Non seulement cette décision n’était pas susceptible de déchirer le pays, nuance-t-il, mais il faut dire aussi que le courant passait plutôt mal entre le président français et son homologue canadien Pierre-Eliott Trudeau. « On aurait dit deux coqs dans la même base cour. »

Cela étant, M. Giscard d’Estaing était désintéressé du Québec avant la victoire du Parti québécois en 1976, ajoute Frédéric Bastien. Et ce, même s’il a brièvement vécu à Montréal à la fin des années 1940, alors qu'il était professeur au collège Stanislas.

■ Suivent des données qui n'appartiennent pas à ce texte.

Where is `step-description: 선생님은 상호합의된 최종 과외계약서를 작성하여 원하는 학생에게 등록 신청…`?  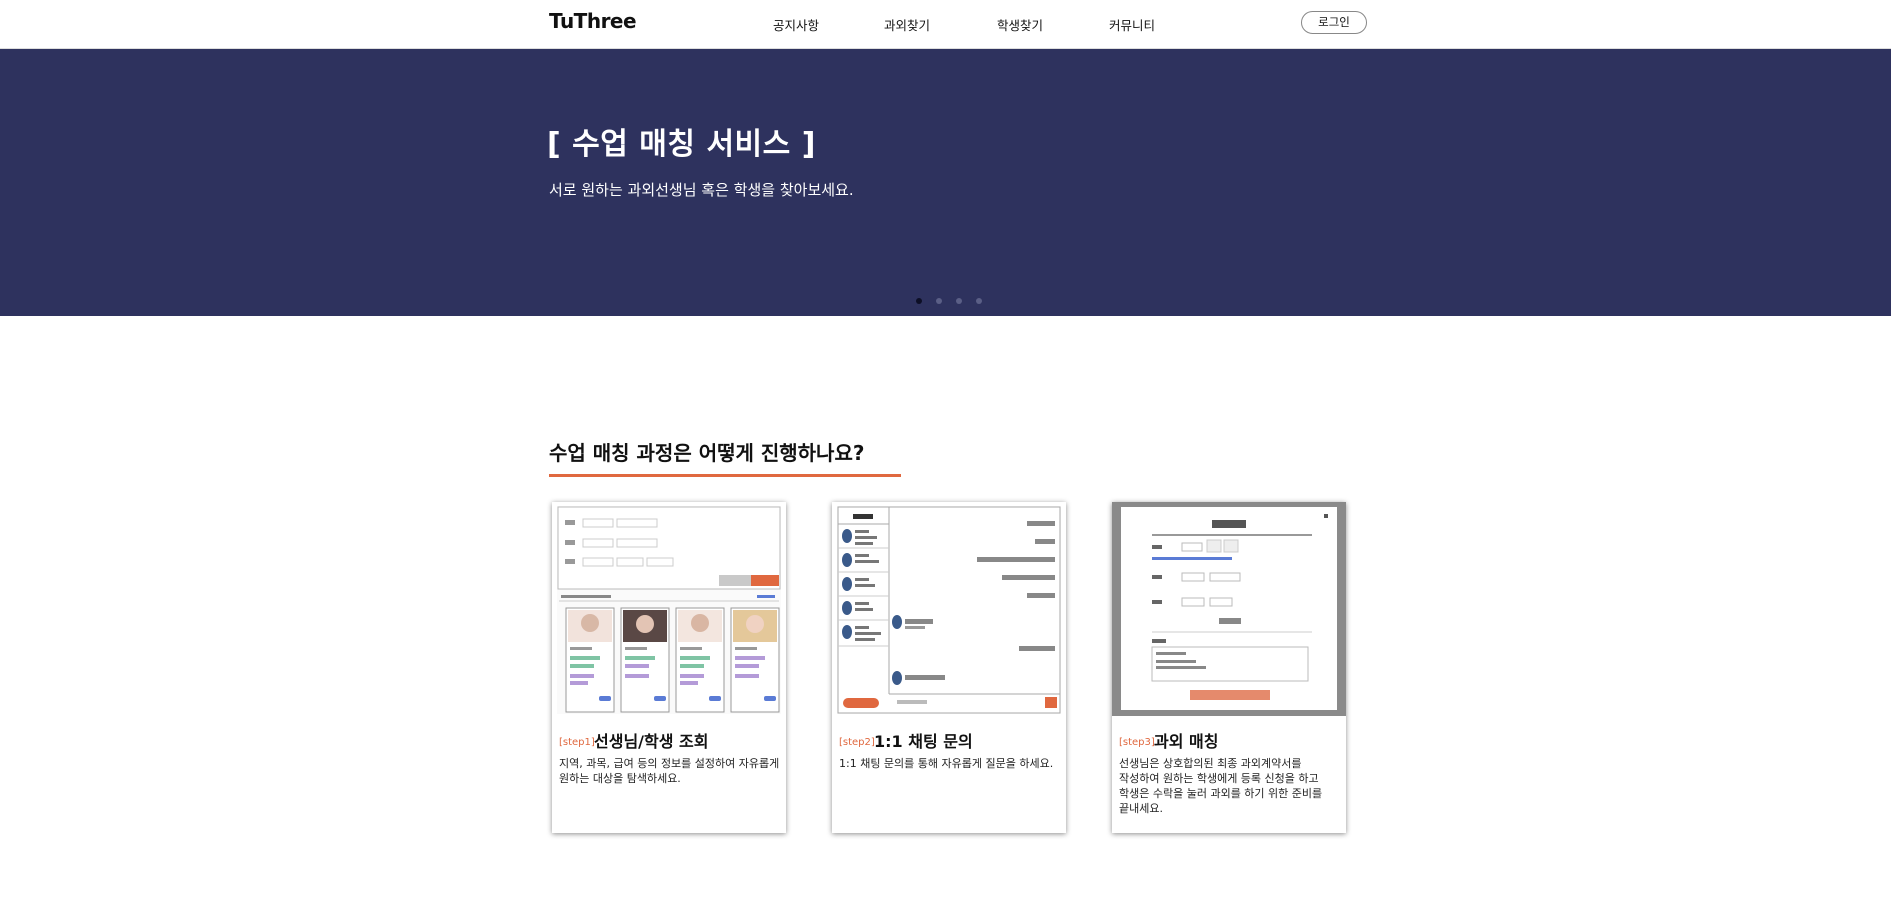 step-description: 선생님은 상호합의된 최종 과외계약서를 작성하여 원하는 학생에게 등록 신청… is located at coordinates (1221, 786).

Il s’y intéressera alors que la victoire du PQ est brandie par la droite nationaliste française — dont le maire de Paris de l’époque Jacques Chirac — comme une preuve « que De Gaulle était un visionnaire et que l’intégration supranationale ne fonctionnait pas ». Critique du gaullisme et européen convaincu, « VGE » va donc se tourner vers le Québec pour étouffer ces critiques.

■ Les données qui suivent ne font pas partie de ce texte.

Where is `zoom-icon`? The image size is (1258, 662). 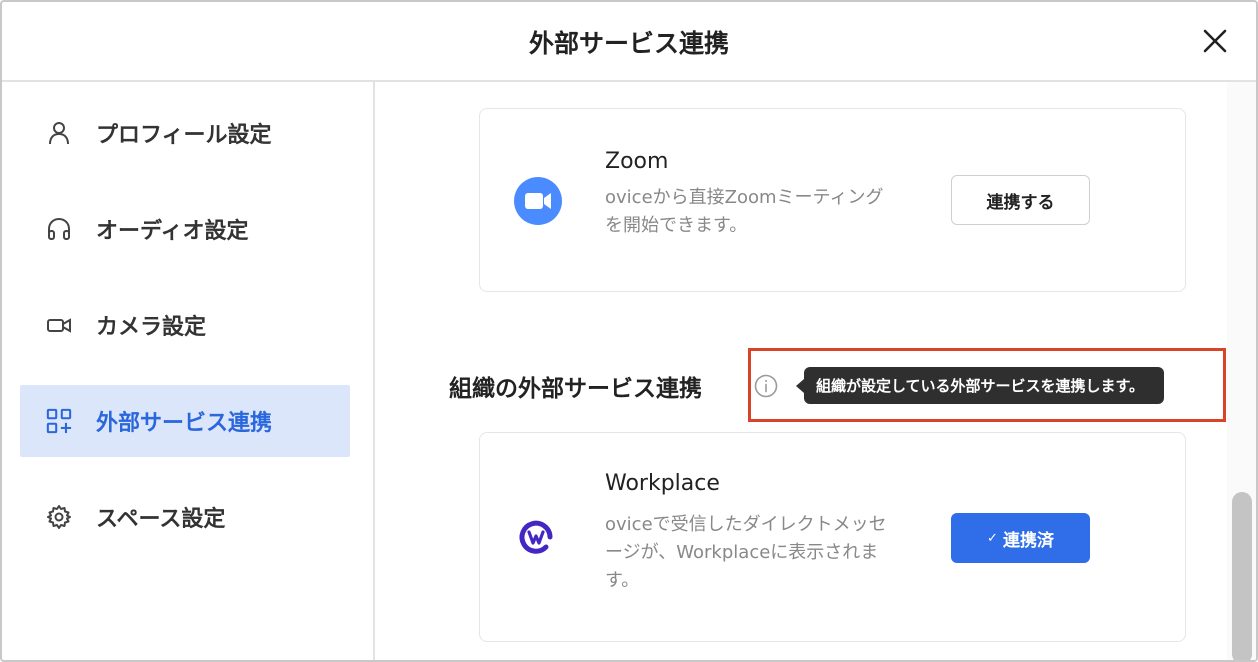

« Il a ainsi reconduit la politique du général, moins spectaculaire et provocatrice, mais qui allait dans le même sens. Ç’a fait avancer la cause du Québec dans le spectre politique français », conclut Frédéric Bastien.

Hommages au disparu

Plusieurs personnalités politiques québécoises ont tenu à rendre hommage à l’’ancien président français Valéry Giscard d’Estaing, après l’annonce de son décès mercredi à l’âge de 94 ans.

 

« Un homme droit, passionné d’économie, un écrivain talentueux. Il était profondément attaché aux valeurs de la France. Mes amitiés au peuple français », a écrit sur son compte Twitter le premier ministre François Legault.

 

« Ami du Québec, il a permis d’instaurer les rencontres alternées des premiers ministres. Mes pensées vont à sa famille et à ses proches », a réagi de son côté le chef du Parti québécois, Paul St-Pierre Plamondon.

 

« Contre l’avis d’Ottawa, il avait reçu René Lévesque avec honneur en 1977. Début 1995, il avait prodigué de judicieux conseils à Jacques Parizeau pour sa stratégie référendaire », a renchéri son prédécesseur à la tête du PQ, Jean-François Lisée.

 

« Valéry Giscard d’Estaing laisse en héritage plusieurs grandes réalisations qui ont façonné le visage moderne de la France. Le peuple français est en deuil d’un grand homme d’État. Mes condoléances à sa famille », a soutenu pour sa part la députée libérale Nicole Ménard. La cheffe du PLQ, Dominique Anglade, a également tenu à offrir ses condoléances aux citoyens de l’Hexagone.